Work to complete
Rewrite the rows below, switching each "Image resolution" to "Screenshot size" and leaving everything else as it is.
»»
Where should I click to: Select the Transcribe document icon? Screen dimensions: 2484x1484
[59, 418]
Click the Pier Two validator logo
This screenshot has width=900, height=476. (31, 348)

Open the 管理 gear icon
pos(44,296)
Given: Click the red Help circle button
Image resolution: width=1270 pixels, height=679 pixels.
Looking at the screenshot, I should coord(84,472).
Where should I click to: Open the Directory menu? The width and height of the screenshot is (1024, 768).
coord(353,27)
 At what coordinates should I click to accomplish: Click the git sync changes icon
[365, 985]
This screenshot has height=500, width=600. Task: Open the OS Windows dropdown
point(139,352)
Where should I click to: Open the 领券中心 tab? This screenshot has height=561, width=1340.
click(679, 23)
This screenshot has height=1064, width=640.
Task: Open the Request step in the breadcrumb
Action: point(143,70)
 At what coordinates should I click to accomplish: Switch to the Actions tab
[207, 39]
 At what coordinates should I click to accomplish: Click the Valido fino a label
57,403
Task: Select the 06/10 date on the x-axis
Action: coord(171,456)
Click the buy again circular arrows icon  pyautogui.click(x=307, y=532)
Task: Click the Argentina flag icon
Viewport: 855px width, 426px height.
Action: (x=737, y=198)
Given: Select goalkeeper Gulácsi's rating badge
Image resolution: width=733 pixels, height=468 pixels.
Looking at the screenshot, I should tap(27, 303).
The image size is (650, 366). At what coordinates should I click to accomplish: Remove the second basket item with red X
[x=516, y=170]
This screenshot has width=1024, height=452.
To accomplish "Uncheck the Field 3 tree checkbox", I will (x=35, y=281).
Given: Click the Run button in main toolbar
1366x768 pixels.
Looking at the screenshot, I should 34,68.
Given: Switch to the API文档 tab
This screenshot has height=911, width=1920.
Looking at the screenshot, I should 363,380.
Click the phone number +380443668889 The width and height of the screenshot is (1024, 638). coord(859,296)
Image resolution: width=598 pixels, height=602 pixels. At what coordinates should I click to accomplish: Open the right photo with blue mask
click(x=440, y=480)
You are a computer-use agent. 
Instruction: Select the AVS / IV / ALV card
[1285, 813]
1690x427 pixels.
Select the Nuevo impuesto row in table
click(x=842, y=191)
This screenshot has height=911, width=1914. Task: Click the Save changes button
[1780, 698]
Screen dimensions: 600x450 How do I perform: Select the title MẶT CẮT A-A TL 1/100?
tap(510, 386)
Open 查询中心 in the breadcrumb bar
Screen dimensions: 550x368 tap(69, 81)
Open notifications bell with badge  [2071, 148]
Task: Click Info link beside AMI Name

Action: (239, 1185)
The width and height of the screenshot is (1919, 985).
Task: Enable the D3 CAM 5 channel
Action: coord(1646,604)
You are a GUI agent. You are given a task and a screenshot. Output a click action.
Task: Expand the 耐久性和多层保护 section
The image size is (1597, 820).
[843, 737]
««
Exercise result
Where should I click to: Select the Transcribe document icon? Screen dimensions: 2484x1484
[59, 418]
Click the Pier Two validator logo
This screenshot has width=900, height=476. (31, 348)

Open the 管理 gear icon
pos(44,296)
Given: Click the red Help circle button
Screenshot size: width=1270 pixels, height=679 pixels.
Looking at the screenshot, I should coord(84,472).
Where should I click to: Open the Directory menu? The width and height of the screenshot is (1024, 768).
coord(353,27)
 At what coordinates should I click to accomplish: Click the git sync changes icon
[365, 985]
This screenshot has height=500, width=600. Task: Open the OS Windows dropdown
point(139,352)
Where should I click to: Open the 领券中心 tab? This screenshot has height=561, width=1340.
click(679, 23)
This screenshot has height=1064, width=640.
Task: Open the Request step in the breadcrumb
Action: point(143,70)
 At what coordinates should I click to accomplish: Switch to the Actions tab
[207, 39]
 At what coordinates should I click to accomplish: Click the Valido fino a label
57,403
Task: Select the 06/10 date on the x-axis
Action: coord(171,456)
Click the buy again circular arrows icon  pyautogui.click(x=307, y=532)
Task: Click the Argentina flag icon
Viewport: 855px width, 426px height.
Action: (x=737, y=198)
Given: Select goalkeeper Gulácsi's rating badge
Screenshot size: width=733 pixels, height=468 pixels.
Looking at the screenshot, I should tap(27, 303).
The image size is (650, 366). At what coordinates should I click to accomplish: Remove the second basket item with red X
[x=516, y=170]
This screenshot has width=1024, height=452.
To accomplish "Uncheck the Field 3 tree checkbox", I will (x=35, y=281).
Given: Click the Run button in main toolbar
1366x768 pixels.
Looking at the screenshot, I should 34,68.
Given: Switch to the API文档 tab
This screenshot has height=911, width=1920.
Looking at the screenshot, I should 363,380.
Click the phone number +380443668889 The width and height of the screenshot is (1024, 638). coord(859,296)
Screenshot size: width=598 pixels, height=602 pixels. At what coordinates should I click to accomplish: Open the right photo with blue mask
click(x=440, y=480)
You are a computer-use agent. 
Instruction: Select the AVS / IV / ALV card
[1285, 813]
1690x427 pixels.
Select the Nuevo impuesto row in table
click(x=842, y=191)
This screenshot has height=911, width=1914. Task: Click the Save changes button
[1780, 698]
Screen dimensions: 600x450 How do I perform: Select the title MẶT CẮT A-A TL 1/100?
tap(510, 386)
Open 查询中心 in the breadcrumb bar
Screen dimensions: 550x368 tap(69, 81)
Open notifications bell with badge  [2071, 148]
Task: Click Info link beside AMI Name

Action: (239, 1185)
The width and height of the screenshot is (1919, 985).
Task: Enable the D3 CAM 5 channel
Action: coord(1646,604)
You are a GUI agent. You are given a task and a screenshot. Output a click action.
Task: Expand the 耐久性和多层保护 section
The image size is (1597, 820).
[843, 737]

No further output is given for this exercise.